Еще два выстрела; потом шесть кряду.
— На этот раз — револьвер!
— Понимаю! Белые повязки, револьверные выстрелы, конечно! Один полувзвод изображает заговорщиков.
— Ты думаешь?
— А что же остальные?
— Молчите!
Шуму почти не слышалось больше. Лесюер чиркнул спичкой.
Над их головами о стену ударился ставень. Распахнулось окно. Приятели вздрогнули. Лесюер поспешно задул спичку.
— Черт! Прижмемся к этой двери!
— Дайте мне посмотреть.
Наверху показалось что-то, по-видимому, обитатель в сорочке, с головой, повязанной фуляром.
— Ага! Амбер зашевелился! Вот видишь, Юшон. Амбер существует!..
Треск залпа, словно поворот механической пилы, оборвал его речь.
Улица огласилась. Сон разодрался. Кое-где открылись окна, и из них торчали то мужчина в сорочке, то женщина в сорочке.

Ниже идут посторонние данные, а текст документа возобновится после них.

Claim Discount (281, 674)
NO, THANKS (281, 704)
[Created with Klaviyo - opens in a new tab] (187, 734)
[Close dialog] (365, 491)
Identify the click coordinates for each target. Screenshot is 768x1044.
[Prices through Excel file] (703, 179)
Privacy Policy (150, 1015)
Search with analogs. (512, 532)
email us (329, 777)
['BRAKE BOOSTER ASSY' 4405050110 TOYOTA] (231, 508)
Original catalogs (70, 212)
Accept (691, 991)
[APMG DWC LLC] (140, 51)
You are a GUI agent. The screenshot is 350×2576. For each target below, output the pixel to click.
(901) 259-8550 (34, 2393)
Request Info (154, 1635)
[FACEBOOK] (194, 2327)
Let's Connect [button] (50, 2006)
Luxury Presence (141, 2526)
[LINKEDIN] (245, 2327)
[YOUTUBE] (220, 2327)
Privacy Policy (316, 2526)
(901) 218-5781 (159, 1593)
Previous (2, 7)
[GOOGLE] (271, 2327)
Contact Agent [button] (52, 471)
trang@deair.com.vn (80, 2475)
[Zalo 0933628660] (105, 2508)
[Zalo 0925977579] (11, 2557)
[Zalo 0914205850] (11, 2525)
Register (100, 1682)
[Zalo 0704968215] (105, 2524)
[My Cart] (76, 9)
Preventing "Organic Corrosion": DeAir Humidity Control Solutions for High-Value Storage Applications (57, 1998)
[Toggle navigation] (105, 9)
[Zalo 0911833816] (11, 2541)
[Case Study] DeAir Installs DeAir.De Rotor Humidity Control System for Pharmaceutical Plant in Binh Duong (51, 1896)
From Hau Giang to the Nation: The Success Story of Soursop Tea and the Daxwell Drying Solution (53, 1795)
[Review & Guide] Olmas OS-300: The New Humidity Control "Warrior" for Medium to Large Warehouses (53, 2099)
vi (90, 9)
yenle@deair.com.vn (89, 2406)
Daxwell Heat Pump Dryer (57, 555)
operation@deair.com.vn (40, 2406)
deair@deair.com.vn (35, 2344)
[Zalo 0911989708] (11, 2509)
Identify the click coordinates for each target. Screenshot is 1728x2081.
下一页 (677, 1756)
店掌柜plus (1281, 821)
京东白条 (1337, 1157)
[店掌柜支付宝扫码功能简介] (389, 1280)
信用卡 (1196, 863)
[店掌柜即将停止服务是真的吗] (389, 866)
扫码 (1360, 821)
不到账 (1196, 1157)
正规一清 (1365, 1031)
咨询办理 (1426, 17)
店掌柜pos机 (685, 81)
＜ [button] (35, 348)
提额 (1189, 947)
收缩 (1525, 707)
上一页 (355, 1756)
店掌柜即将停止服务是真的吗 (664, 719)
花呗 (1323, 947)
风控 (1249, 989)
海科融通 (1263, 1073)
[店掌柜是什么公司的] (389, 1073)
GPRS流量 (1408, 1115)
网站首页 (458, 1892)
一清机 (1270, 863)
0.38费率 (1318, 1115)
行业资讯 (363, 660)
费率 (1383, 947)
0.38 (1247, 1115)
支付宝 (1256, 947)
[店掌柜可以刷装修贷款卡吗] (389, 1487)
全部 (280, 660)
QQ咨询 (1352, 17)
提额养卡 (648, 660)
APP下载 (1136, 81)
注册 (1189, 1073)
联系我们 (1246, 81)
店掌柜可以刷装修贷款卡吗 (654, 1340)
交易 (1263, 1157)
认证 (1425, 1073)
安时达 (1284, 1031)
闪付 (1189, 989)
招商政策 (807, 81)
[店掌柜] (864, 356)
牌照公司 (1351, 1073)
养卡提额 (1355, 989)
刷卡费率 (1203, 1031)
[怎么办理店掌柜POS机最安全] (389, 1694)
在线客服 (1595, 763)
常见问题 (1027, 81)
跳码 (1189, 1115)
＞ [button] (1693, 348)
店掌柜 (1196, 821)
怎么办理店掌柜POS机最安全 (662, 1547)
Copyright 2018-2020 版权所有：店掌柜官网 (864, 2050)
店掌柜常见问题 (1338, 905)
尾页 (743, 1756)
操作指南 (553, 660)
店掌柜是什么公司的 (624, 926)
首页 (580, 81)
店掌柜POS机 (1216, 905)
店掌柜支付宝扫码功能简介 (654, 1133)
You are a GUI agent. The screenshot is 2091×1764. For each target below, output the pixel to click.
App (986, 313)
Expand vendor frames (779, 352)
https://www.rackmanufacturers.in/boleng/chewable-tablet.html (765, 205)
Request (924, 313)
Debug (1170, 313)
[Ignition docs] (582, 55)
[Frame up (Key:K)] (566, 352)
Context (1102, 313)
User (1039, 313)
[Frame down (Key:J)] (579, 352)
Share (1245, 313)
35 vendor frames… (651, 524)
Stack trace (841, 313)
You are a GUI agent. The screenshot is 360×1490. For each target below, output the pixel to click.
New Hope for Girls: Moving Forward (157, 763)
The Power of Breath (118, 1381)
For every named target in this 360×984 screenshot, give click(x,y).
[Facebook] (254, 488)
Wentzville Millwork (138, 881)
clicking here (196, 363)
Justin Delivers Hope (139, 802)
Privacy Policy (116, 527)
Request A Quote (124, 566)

От дома к дому перекидывались вопросами:
— Что такое?
— В чем дело?
— Должно быть, взрыв!
— Или убийцы!
— А может быть, газометр?
— Газометр! У них имеется газометр! — мечтательно произнес Юшон. И взглядом призывал в свидетели непорочную тьму.
— Молчи!
— Бенэн, ты здесь?
— Да… ты же видишь!
— Ты не думаешь, что было бы благоразумно походить? Нас, в конце концов, заметят…
Стрельба возобновилась, но уже неравномернее и грознее. По-видимому, несколько сот человек стреляло порознь или маленькими отрядами.
Амберская тишина не устояла. Подобно неисчислимой пыли, подымающейся из выколачиваемого ковра, из Амбера, из всего Амбера, со всей его поверхности, изо всей его толщи вдруг брызнули голоса, огни, телодвижения.
Женщины выли; зажигались лампы; их высовывали из окон; стекла бились и падали; низы, домов, как автомат, выбрасывали людей. Они метались по улице сталкивались. Иные так и замирали, живот к животу, с открытым ртом, с остановившимися глазами. Другие бросались бежать, поддерживая на ходу штаны.
Приятели разомкнулись.
Сигналы горнистов метались над пальбой.
Бывали затишья, мгновения, когда шум словно ложился наземь и притворялся мертвым. Потом снова вскакивал во весь рост и во всю силу.
— Я начинаю беспокоиться, — сказал Бенэн. — Мне кажется, будто мы подожгли лес Фонтенбло, бросив окурок сигары.
— Хм! Что-то думает Брудье?
— Он? Я его знаю. Он то крутит себе пальцы, то приглаживает усы. Он захлебывается гвалтом, рыча от удовольствия.
По всем улицам, переулкам и перекресткам метались, бегали, кричали люди. Это было не стечение. Это была мешанина потерявшихся тел.
Амбер был похож на скисающее молоко. В нем образовывались нити, сгустки, пряди, кишевшие как попало; было чем вызвать рвоту у слабого желудка.
Трое приятелей в этом барахтались. Им было все равно, куда идти; им было важно только не разлучаться; они пробирались, таща друг друга, Бенэн впереди, Лесюер сзади; они перекликались, хватали друг друга за руку, ловили за полу. Они были втроем вроде юркой, быстрой, коварной твари, вроде ящерицы, которая любит кусты и высокие травы.
Им хотелось насладиться событием, как только можно, проследить его во всех его направлениях, ощутить его во всех его сотрясениях.